A member of the audience sought details from Natarajan how the system scored ideas for “novelty”. He said that every assumption has been broken in basic ideas and assumptions, then the current literature has been examined to confirm the elements. The creative combination of known results receives some credit, but nothing less than a published example. Since fresh ideas are often unexpected assumptions, it balances novelty against testing and accuracy, which shows scores in all axes so that researchers can weigh different aspects before choosing which paths are to chase.

Case Studies founded the architecture of AI’s co -scientists. In severe myelide leukemia, AI co -scientists suggested three re -drugs: one showed strong tumor prevention in cell tests, two did not show the distance between drug promise and reality. In partnership with Stanford, this system has been used to identify vuranostat -based therapy for liver fibrosis, which damaged chromatin, which has a significant reduction in human organizations by 91 %. In another amazing case study, the system closely re -reproduced an unpublished anti -microbial -resistance progress from Imperial College London in two days, indicating the lead researcher to ask Google whether he had accessed his private files.

Natarajan noted that the agent of each AI co -scientists currently operates on the same Gemini model, yet future versions can be found for chemistry, genomics or specialized models for physics. Access through a reliable tester program is limited because every run compute is extremely, but it encouraged participants to propose pilot projects.

LTR: Google Deep Mind’s Vivek Natarajan, Charlie Catel of Argon, and PNL’s Neeraj Kumar. (Source: TPC 25)

Fully closed with practical guidance for the hacket/tutorial session. Kumar reminds newcomers that TPC’s working sessions have been created for about three goals: Increase an open community, launch projects, no lab can be dealt with alone, and AI’s researchers train the next generation. Administrators promise complete transparency on codes, data, and diagnostic methods, with the expectation that each partner meets with the group.
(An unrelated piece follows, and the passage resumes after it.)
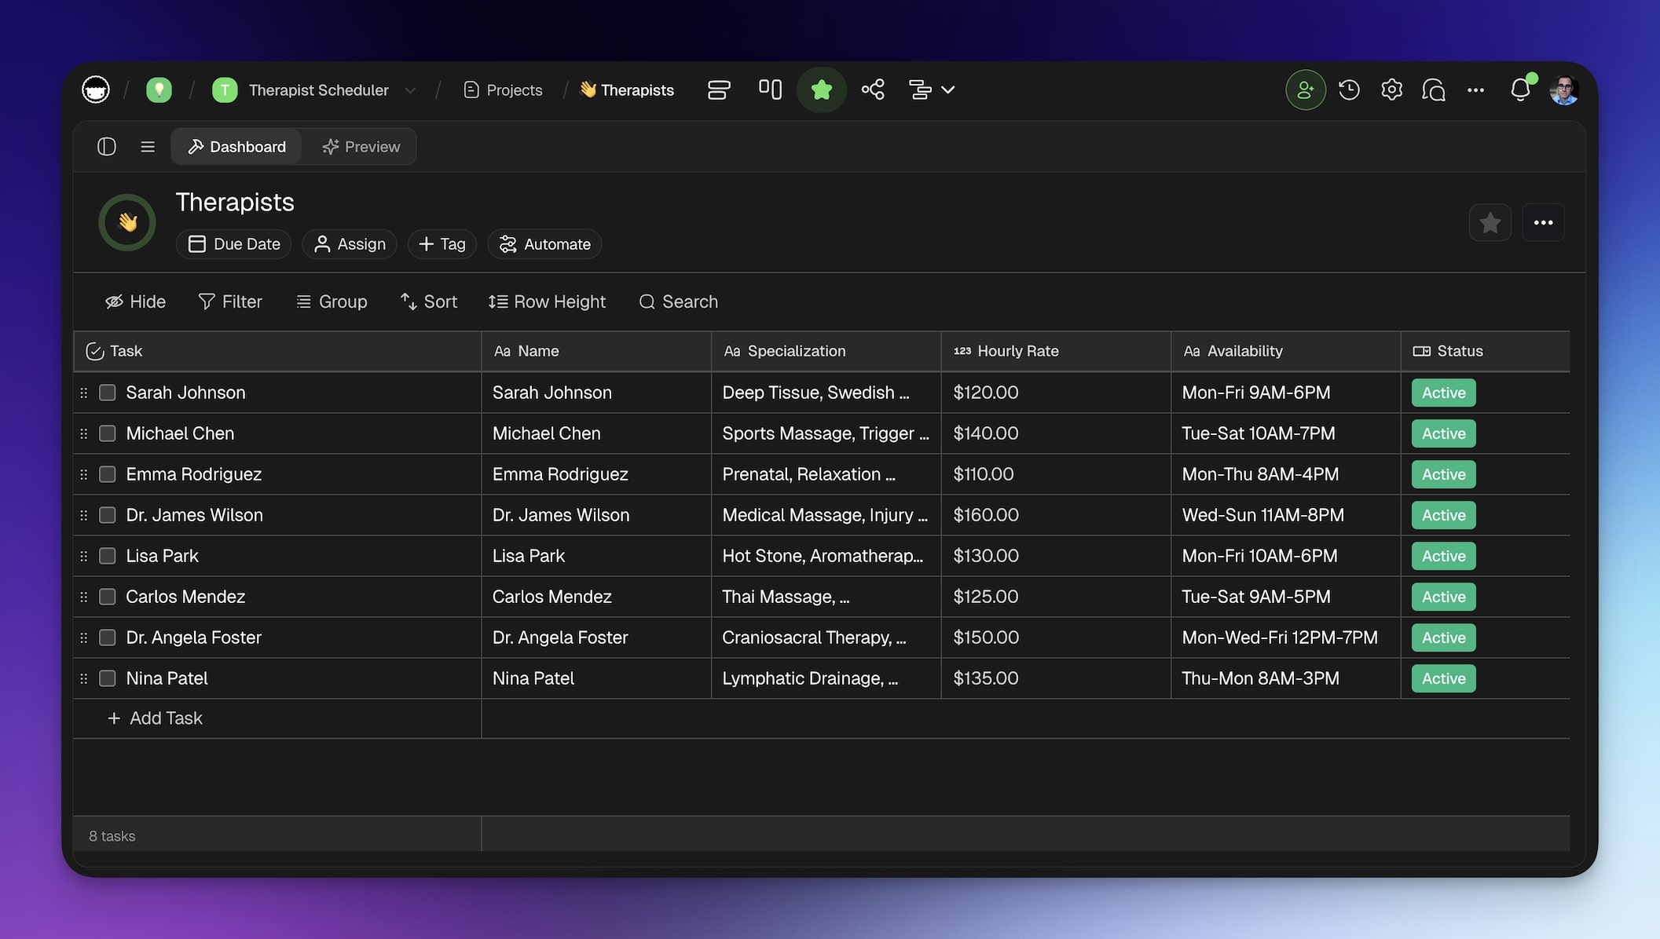This screenshot has height=939, width=1660.
Task: Check the Lisa Park task checkbox
Action: point(108,556)
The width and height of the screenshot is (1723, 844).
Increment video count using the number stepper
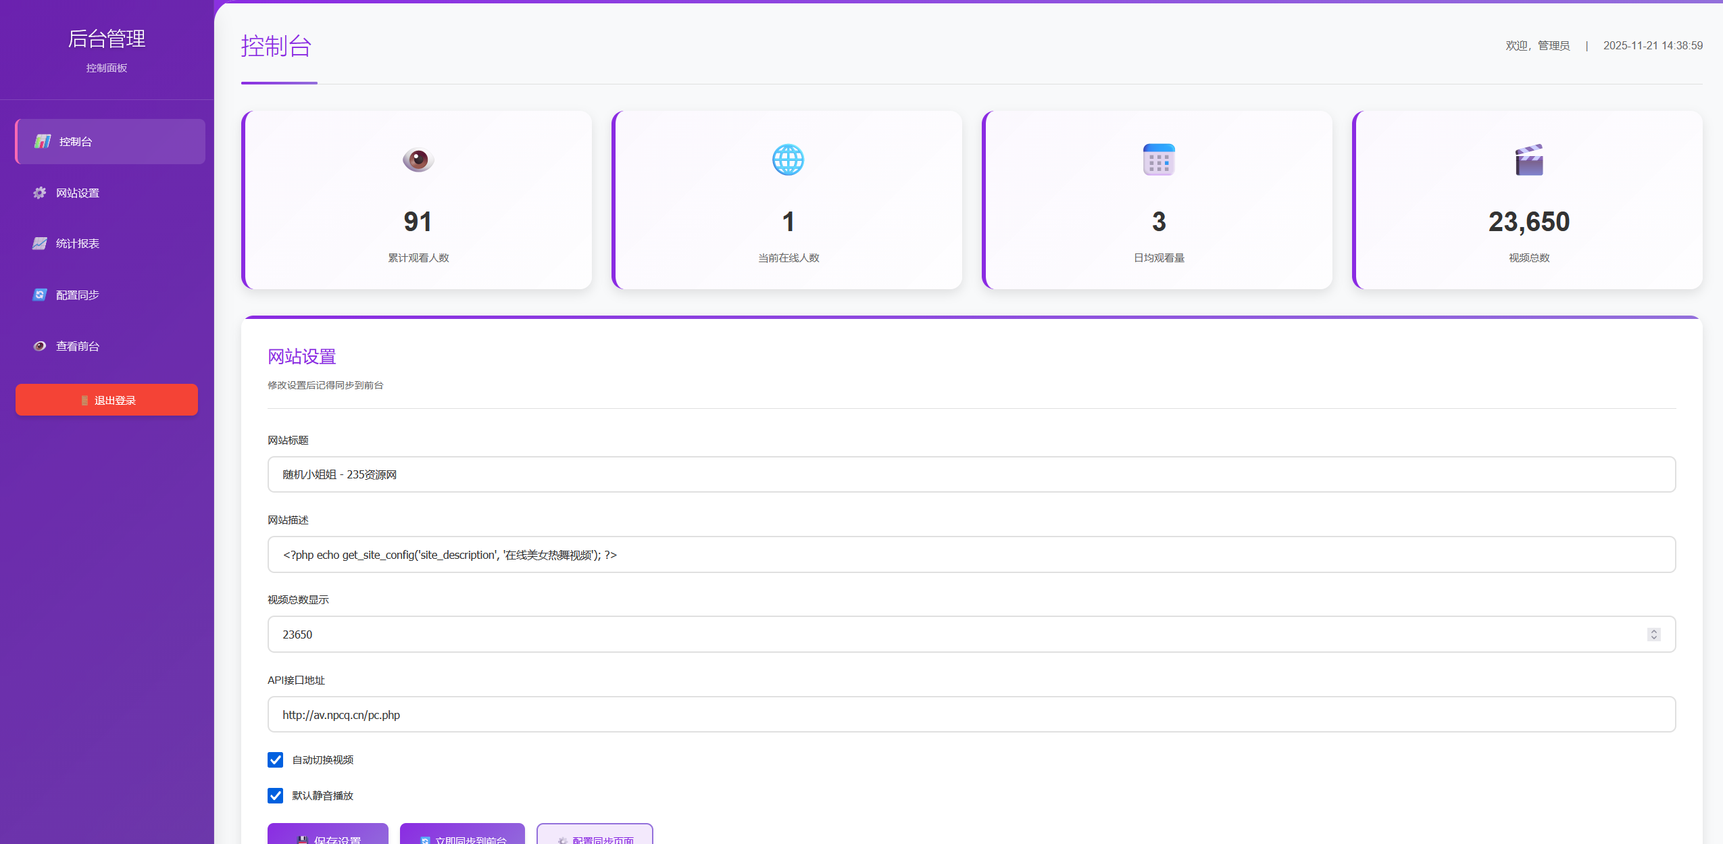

For Hikathon, teams will meet in six sessions from the basics to the final demo. Argon, Berkeley Lab, and the patronage agent of the industry sponsor will rotate to help access, debugging, and polydia Nvidia and Serbras Compete Credit. Parallel, the tutorial offers a structure in the agent for science, which includes the topics such as fine in scientific literature – toning, retrieval – generation of solidarity, and grounding model responses. Organizers stressed that participants could move between the tracks, but the purpose is the same: San Jose has a prototype, new colleagues, and a clear sense of how the agent system can advance everyday research.

The four -day program continues on Thursday with key notes, power conversations and breakout sessions. We will bring you daily highlights and deep divers to the discoveries that will appear in TPC 25.